▸ Task goal: Rewrite the records below, substituting "image" for every occurrence of "screenshot" and leaving everything else unchanged. Omit the pictures from your answer.

▸ Data to process:

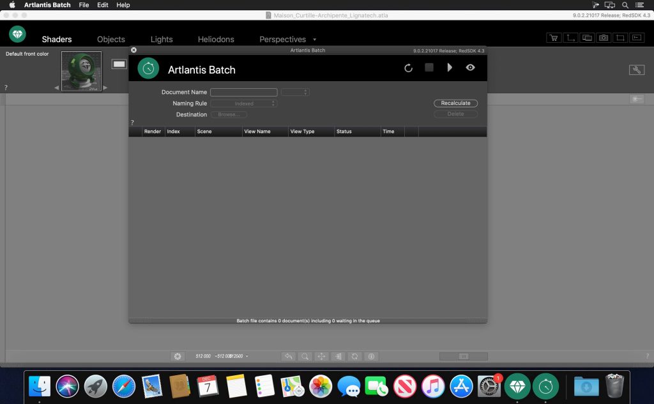Click the Document Name text field

pos(244,92)
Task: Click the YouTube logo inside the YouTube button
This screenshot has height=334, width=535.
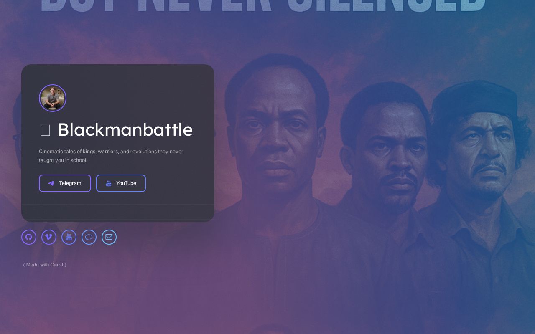Action: [109, 183]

▸ Task output:
Click the Document Name text field

pos(244,92)
Task: Click the YouTube logo inside the YouTube button
This image has height=334, width=535.
Action: [109, 183]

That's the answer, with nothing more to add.